## JOB A
Rewrite the records as a numbered list, from the start of the records through the line containing "pyautogui.click(x=59, y=24)", both included. Skip blank lines and leave the pictures out.

## PASSAGE
I have some very rudimentary code for generating a chisq test for some of the variables in the titanic dataset. I would like to have a way to differentiate categorical vs numeric/cont variables, so it would only do the chisq test on the categorical variables or t.tests if there were to be numeric variables.
I'm interested in being able to compare multiple levels between the Survived and Not-Survived groups like so:
Prop Survived Female vs Prop Not-Survived Female, Prop Survived Class 1 vs Prop Not-Survived Class 1, And so on..
The table subsets are directed for The Survived/Not-Survived Female comparison
library(Titanic)
titanic <- as.data.frame(Titanic)
names <- names(titanic)
names(cars)
for (var in names) {
tabla<-table(titanic$Survived, titanic[[var]])
tabla<-addmargins(tabla)
print(tab)
res<-prop.test(x = c(tabla[1,2], tabla[2,2]), n = c(tabla[1,3], tabla[2,3]), correct = F)
print(var)
print(res)
}
}
Thank you
I would suggest you working with a function that detects the class of variable. I have sketched one function and you could modify if needed. It requires two arguments, the dataframe and the name of the variable.
library(titanic)
#Data
data("Titanic")
titanic <- as.data.frame(Titanic)
#Function
mytest <- function(data,x)
{
#Detect the type of var
if(is.numeric(data[[x]]))
{
#Build variables x and y
a <- data[[x]][data$Survived=='No']
b <- data[[x]][data$Survived=='Yes']
#Apply the test
Res <- t.test(a,b)
print(Res)
} else
{
#Create table
tab <- table(data$Survived,data[[x]])
#Split in a list of vectors
L1 <- lapply(1:ncol(tab), function(i) {tab[,i] })
names(L1) <- dimnames(tab)[[2]]
#Margins
Margins <- rowSums(tab)

## EXCERPTED DATA
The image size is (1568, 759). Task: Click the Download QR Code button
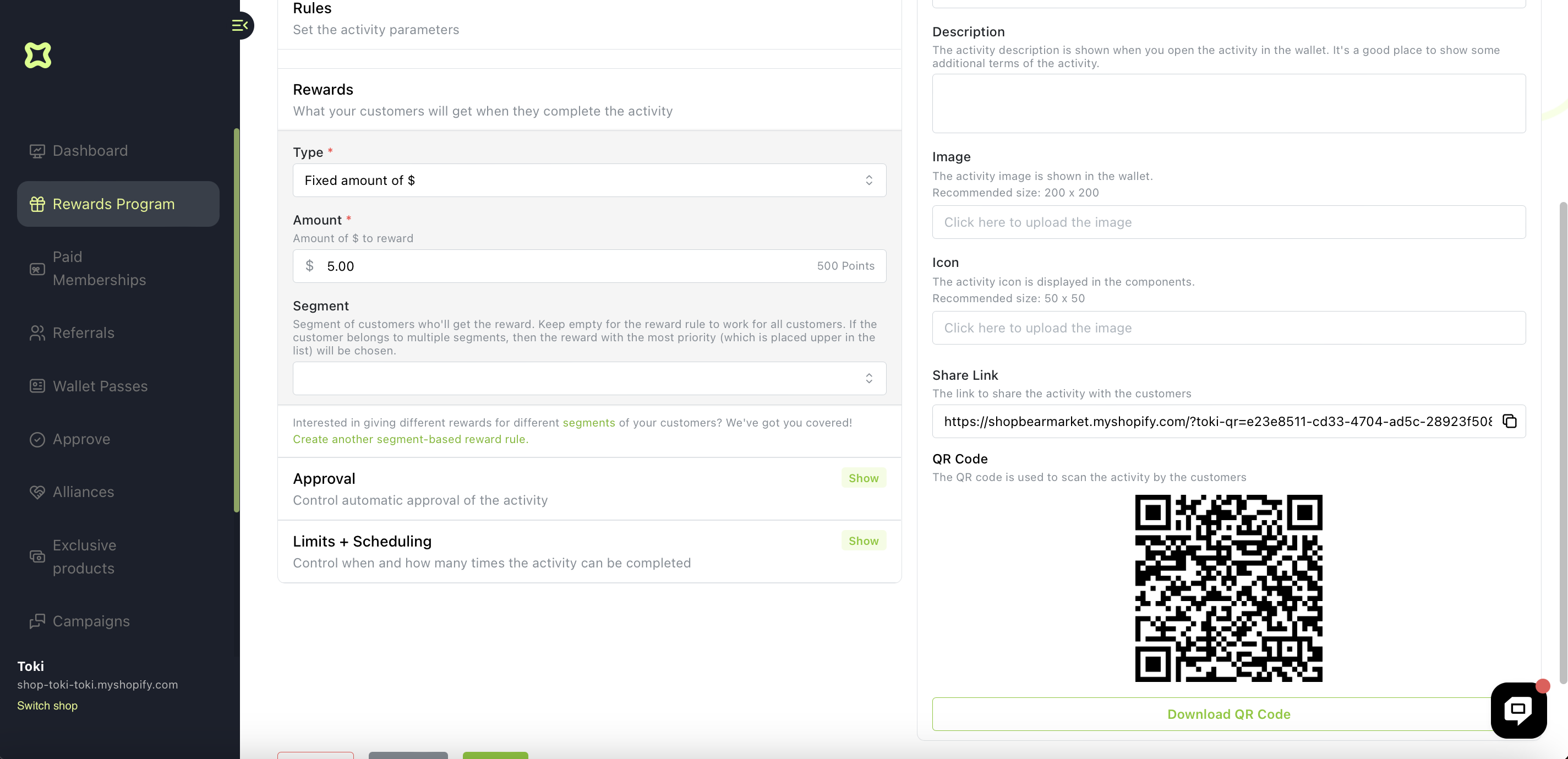pyautogui.click(x=1228, y=714)
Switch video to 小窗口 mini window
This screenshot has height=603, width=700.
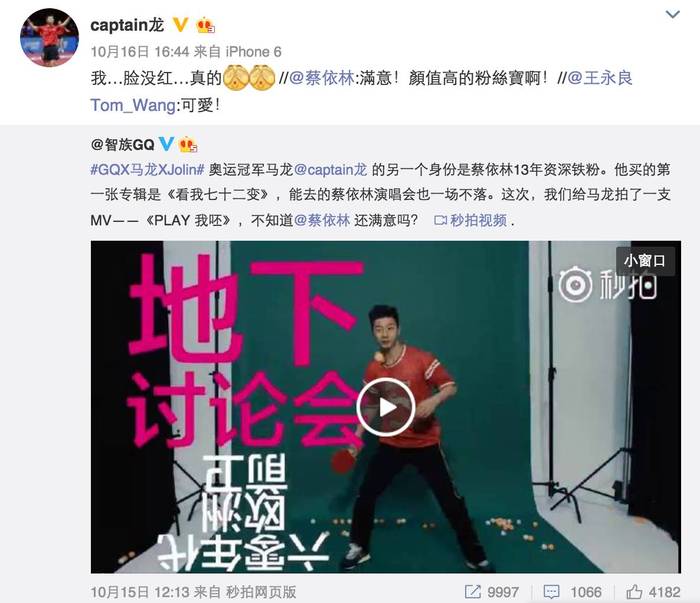(645, 261)
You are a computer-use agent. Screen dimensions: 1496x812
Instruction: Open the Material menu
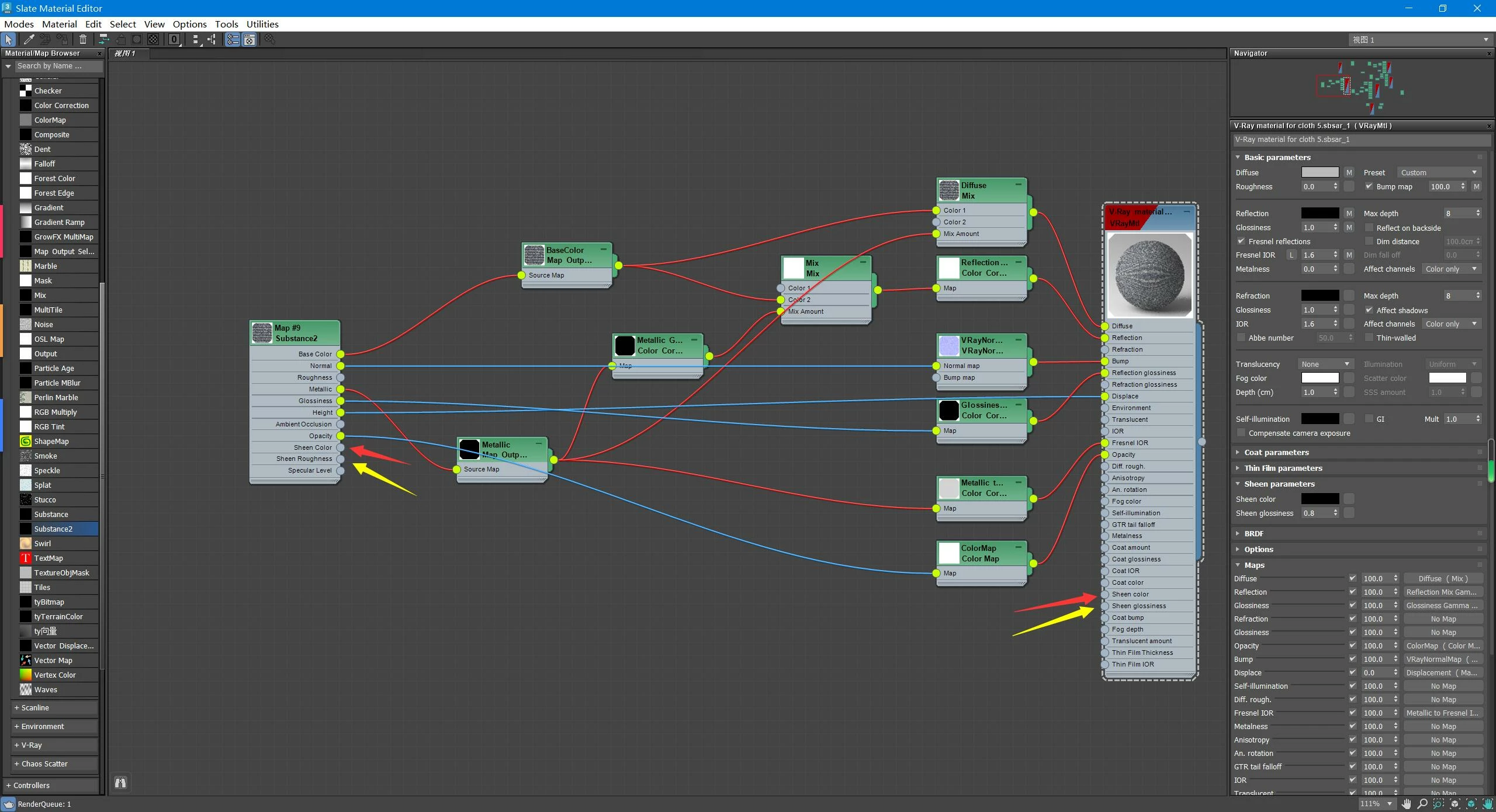pyautogui.click(x=59, y=24)
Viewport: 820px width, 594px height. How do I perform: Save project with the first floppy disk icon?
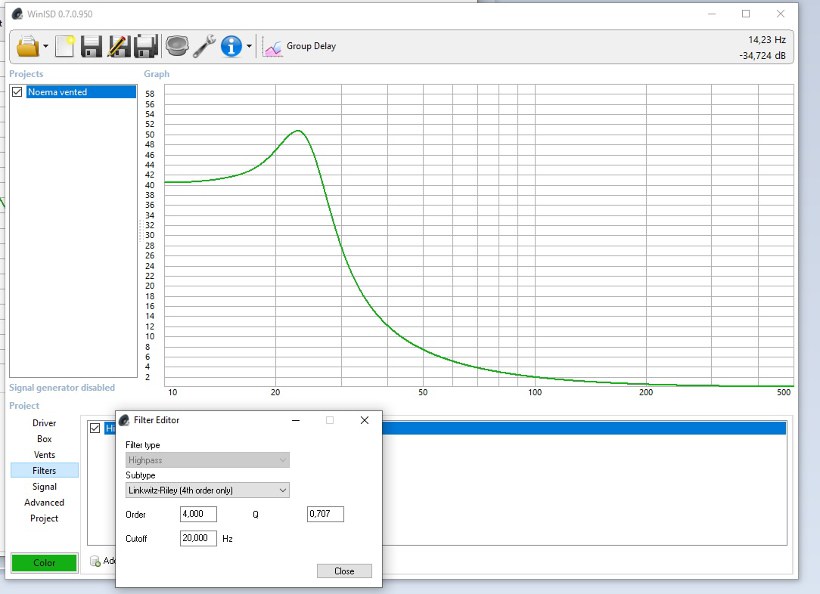tap(91, 46)
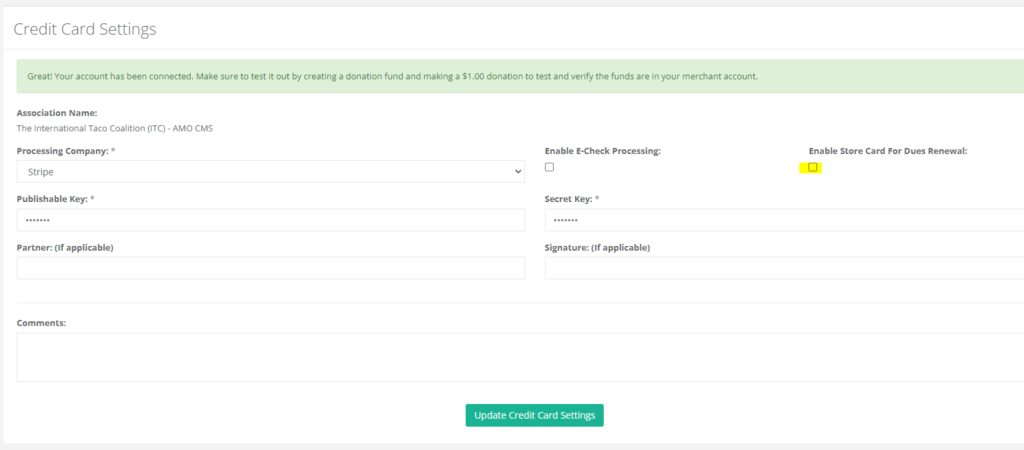Select the Partner input box
The height and width of the screenshot is (450, 1024).
coord(270,268)
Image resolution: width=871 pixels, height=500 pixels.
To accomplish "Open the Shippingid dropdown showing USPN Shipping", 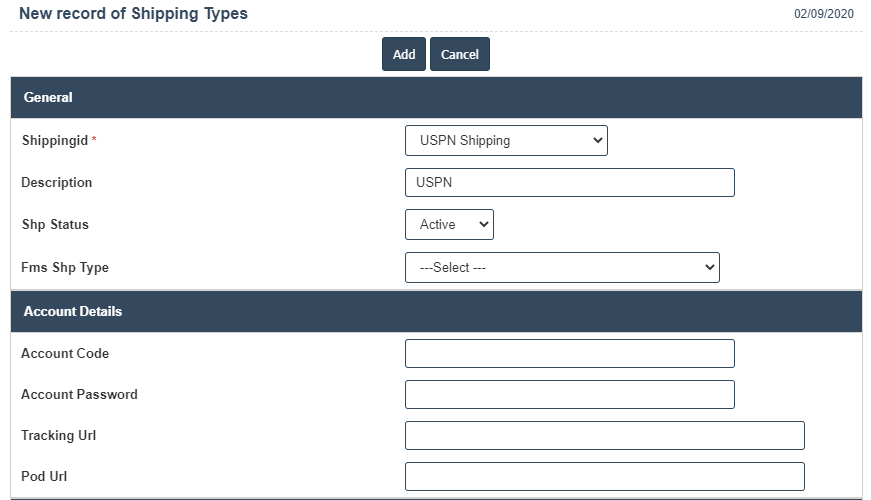I will click(x=506, y=141).
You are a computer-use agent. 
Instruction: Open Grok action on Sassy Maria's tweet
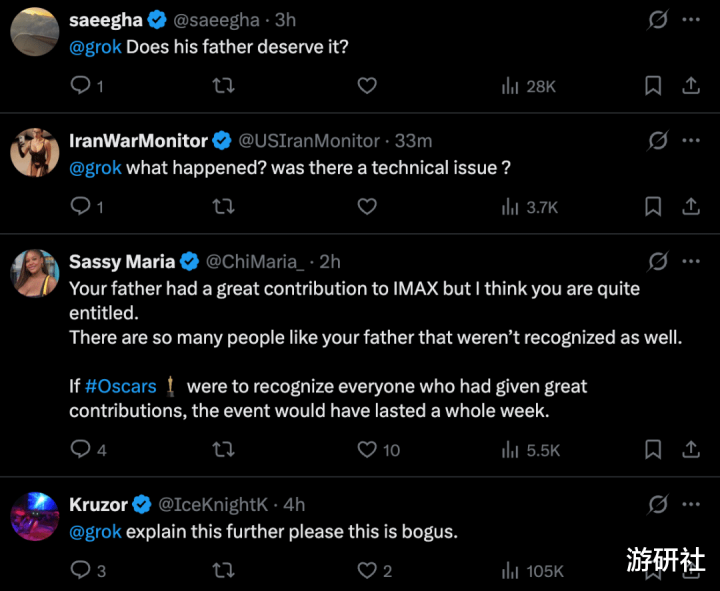coord(657,262)
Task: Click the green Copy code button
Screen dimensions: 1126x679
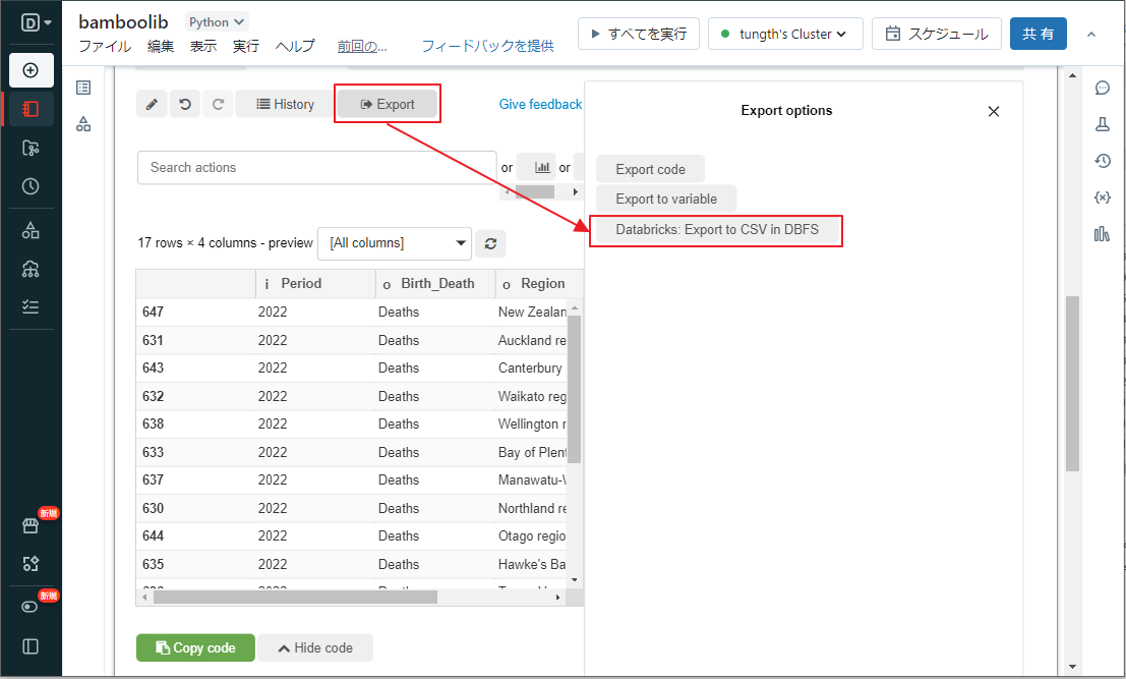Action: coord(195,648)
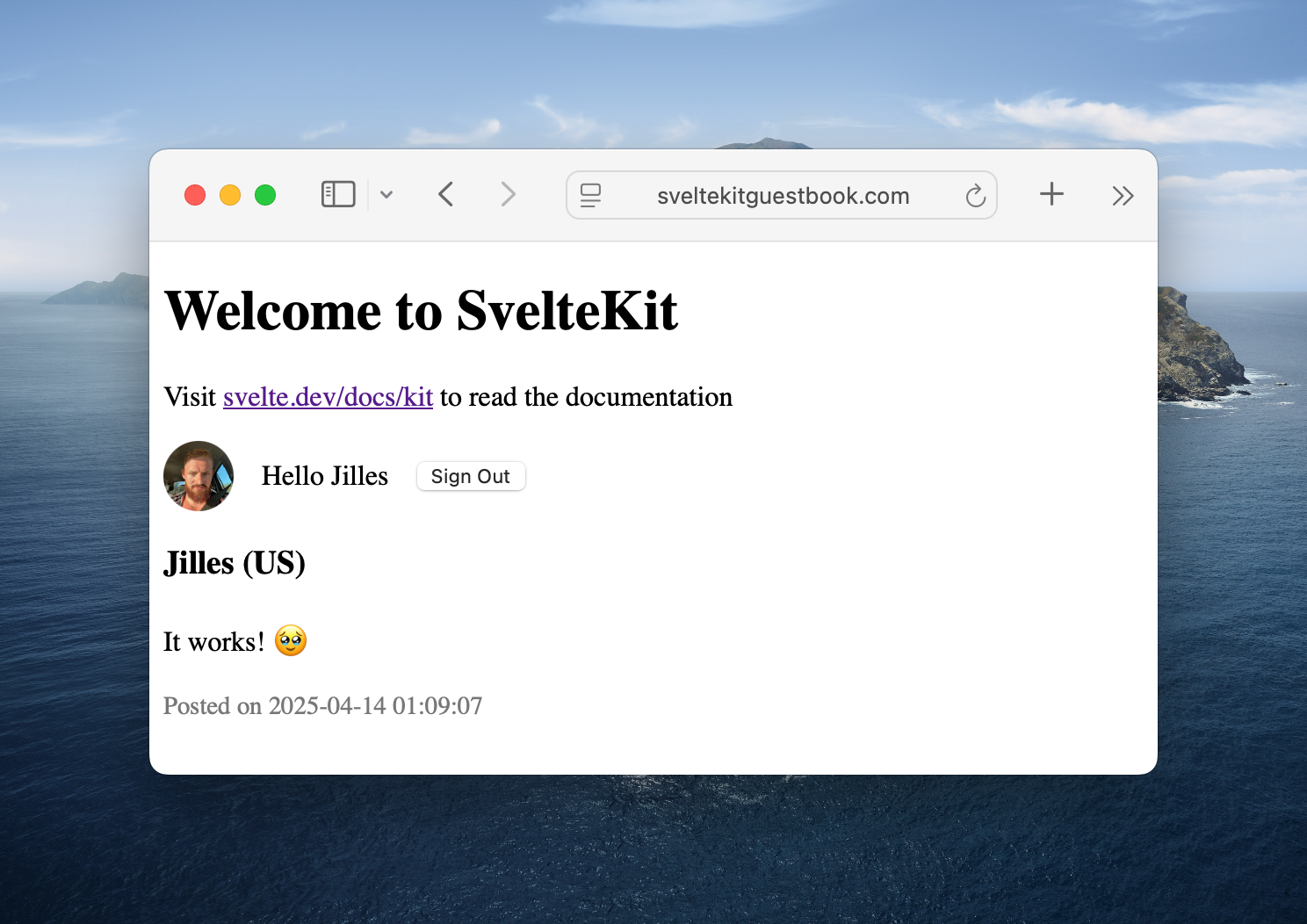Click Jilles's profile avatar photo
1307x924 pixels.
[199, 476]
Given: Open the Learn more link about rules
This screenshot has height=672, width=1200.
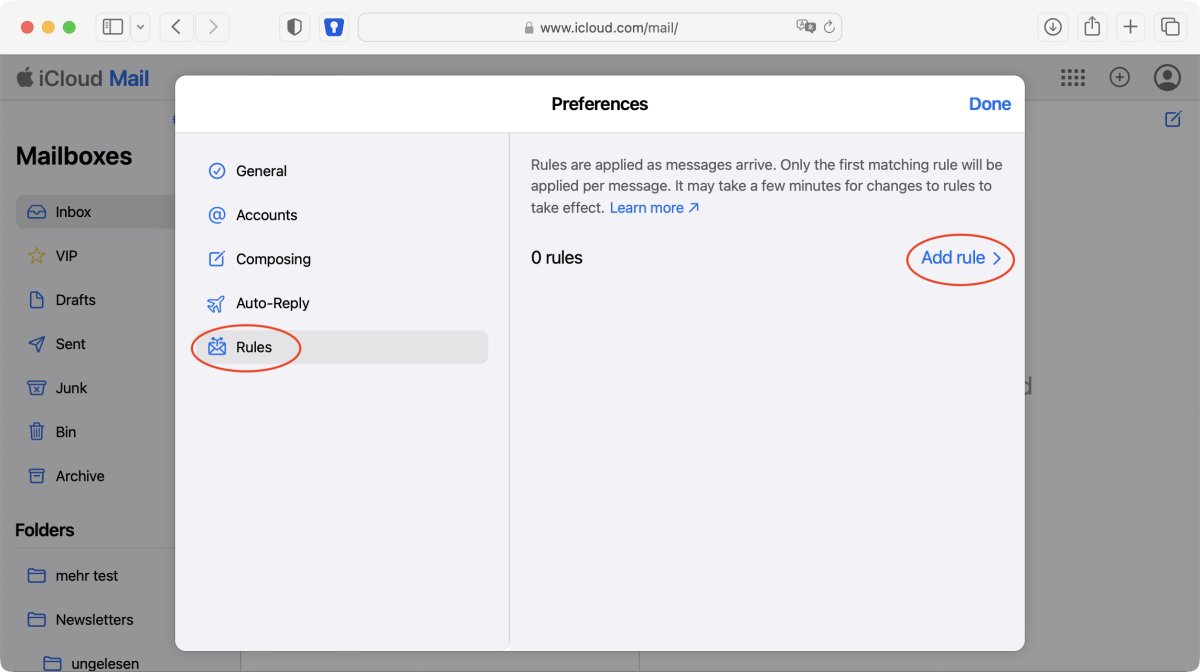Looking at the screenshot, I should (646, 207).
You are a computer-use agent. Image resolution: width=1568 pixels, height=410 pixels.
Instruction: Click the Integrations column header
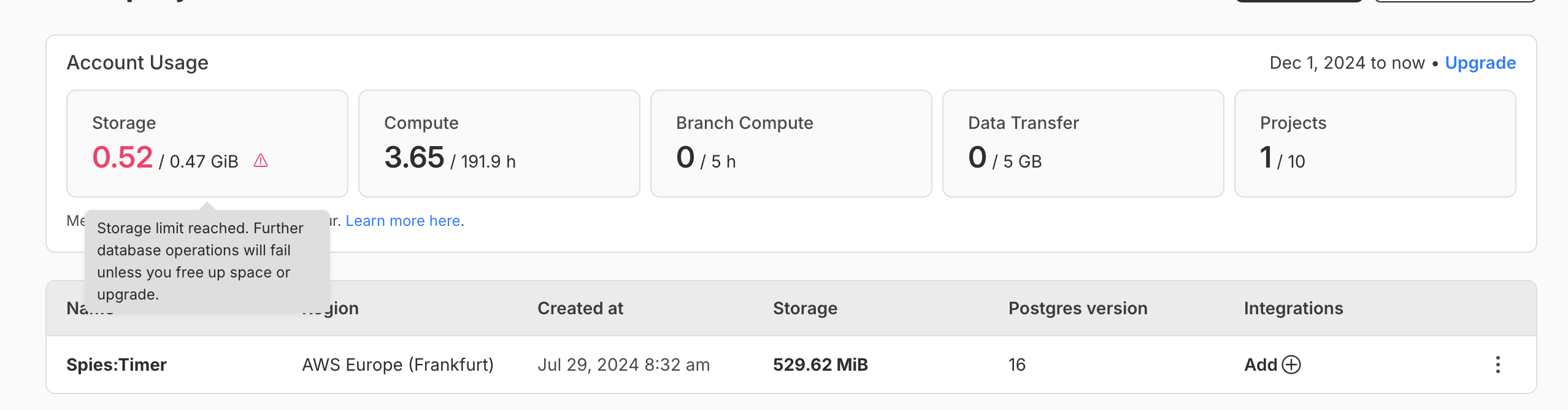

## JOB B
Answer these questions about the Titanic test thread, one per line:
(i) Which test does the asker want to run if there are numeric variables?
(ii) What two arguments does the sketched function require?
(iii) Which R function does that function use to detect whether a variable is numeric?

## RIGHT ANSWER A
1. The image size is (1568, 759). Task: Click the Download QR Code button
2. pyautogui.click(x=1228, y=714)
3. Switch video to 小窗口 mini window
4. This screenshot has height=603, width=700.
5. (645, 261)
6. You are a computer-use agent. Screen dimensions: 1496x812
7. Instruction: Open the Material menu
8. pyautogui.click(x=59, y=24)

## RIGHT ANSWER B
(i) t.tests
(ii) The dataframe and the name of the variable
(iii) is.numeric